▶ [What is required]:
Pictures aside, reproduce exactly and only the lines from the one containing "The height and" through the end of the records.

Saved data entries
########
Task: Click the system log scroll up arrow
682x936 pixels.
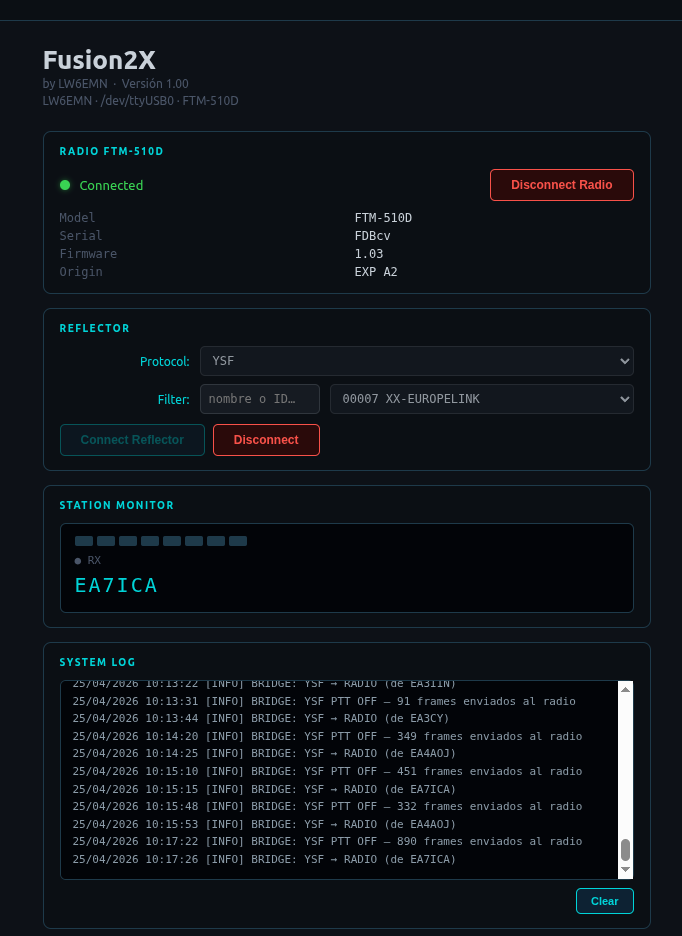Action: point(626,690)
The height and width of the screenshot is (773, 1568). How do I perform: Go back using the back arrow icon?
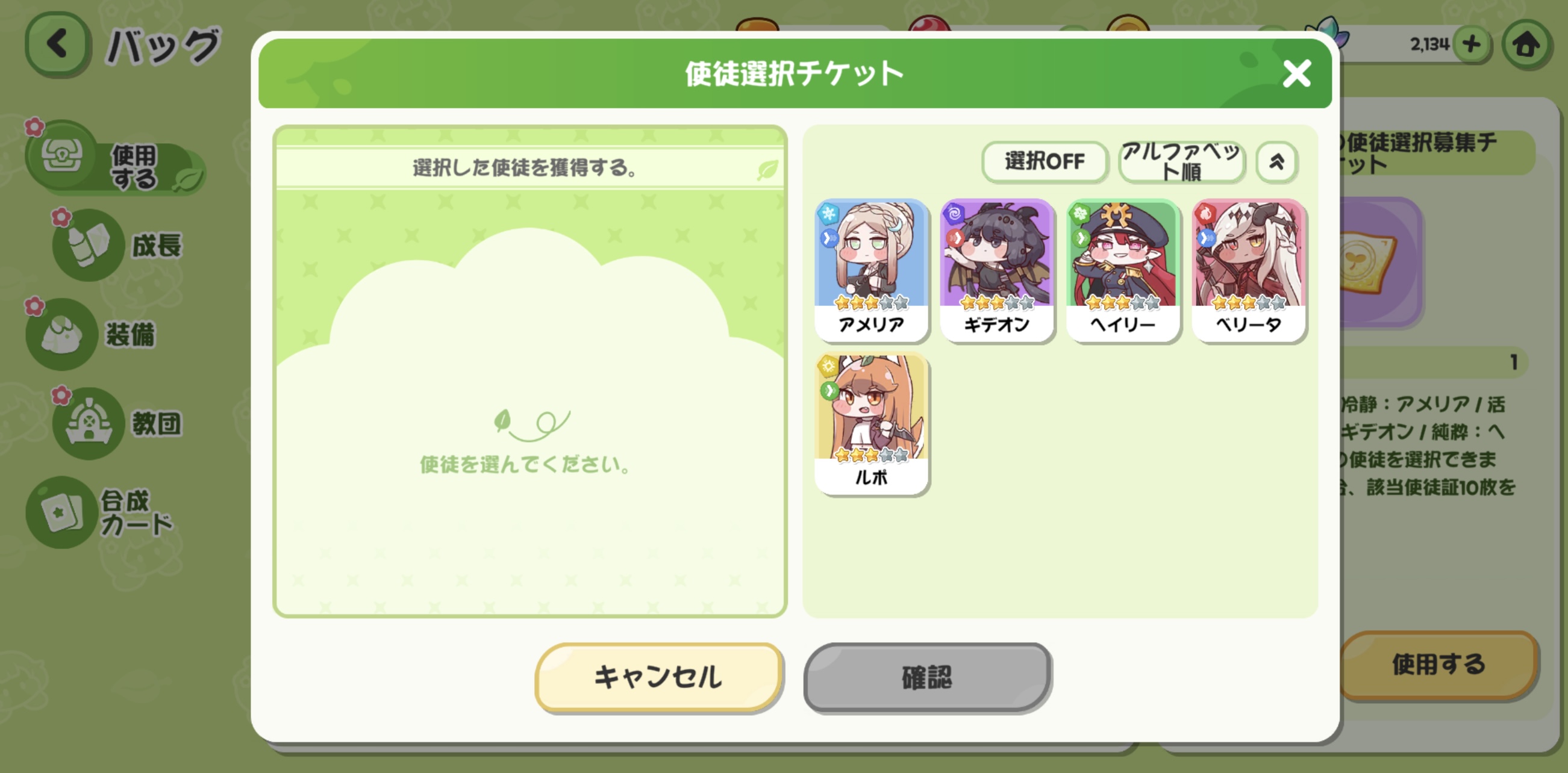[x=58, y=45]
########
▶ [Answer box]:
The height and width of the screenshot is (773, 1568). How do I perform: Go back using the back arrow icon?
[x=58, y=45]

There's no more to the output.